Scattering dynamics and viscosity

[Archer]

I have been studying the statistical mechanics' viewpoint of fluid dynamics by considering the derivation of Navier-Stokes' equations from the Boltzmann equation involving the whole Chapman-Enskog expansion. It is clear that through this process, it is possible to account for the dependence of material constants on particle dynamics and collision parameters.

If we define a wall as a solid boundary or a potential field with infinite potential in an area extending over some boundary, then we can claim that interactions between particles and wall should in general be described by different characteristic parameters, say the angle between pre and post-collisional velocities, compared to interparticle interactions. Following this reasoning, it means material constants should differ near wall/boundaries, i.e. domains where molecular dynamics are distinctly different?

 

[Valerie Park]

Can the above mentioned Chapman-Enskog approach provide an insight into this?Yes, the Chapman-Enskog expansion can provide insight into how material constants depend on particle dynamics near boundaries or walls.

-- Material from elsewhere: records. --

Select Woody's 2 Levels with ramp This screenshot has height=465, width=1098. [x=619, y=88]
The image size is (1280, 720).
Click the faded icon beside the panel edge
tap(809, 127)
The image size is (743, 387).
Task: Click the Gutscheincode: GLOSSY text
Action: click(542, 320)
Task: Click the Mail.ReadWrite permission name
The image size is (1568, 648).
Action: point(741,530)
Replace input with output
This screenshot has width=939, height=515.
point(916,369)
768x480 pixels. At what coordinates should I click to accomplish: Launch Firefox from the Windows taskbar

This is because the expansion allows us to identify the different terms of the flow equation that are responsible for the behavior of the material constants. For example, the first-order velocity terms are related to the viscosity and the higher-order terms are related to the thermal conductivity. By identifying these terms and the parameters associated with them, we can determine how the material constants depend on particle dynamics near walls or boundaries. Additionally, we can use the Chapman-Enskog expansion to obtain the Navier-Stokes equations in the presence of walls or boundaries, which provide an understanding of the effects of different wall/boundary conditions on the flow field.